→ **What is needed**:
A word-for-word copy of the entries, with images excluded, is the expected answer.

== Segment start ==

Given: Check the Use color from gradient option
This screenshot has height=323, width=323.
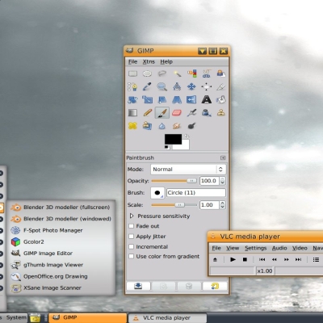Looking at the screenshot, I should click(132, 256).
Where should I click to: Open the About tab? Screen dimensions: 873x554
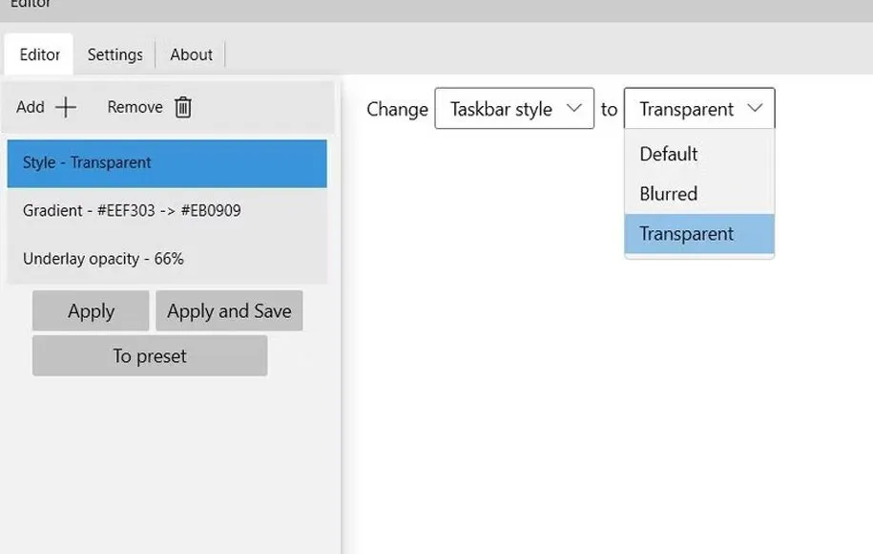pyautogui.click(x=191, y=54)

== Segment end ==

→ **Answer space**:
Given: Check the Use color from gradient option
This screenshot has height=323, width=323.
Looking at the screenshot, I should click(132, 256).
Where should I click to: Open the About tab? Screen dimensions: 873x554
pyautogui.click(x=191, y=54)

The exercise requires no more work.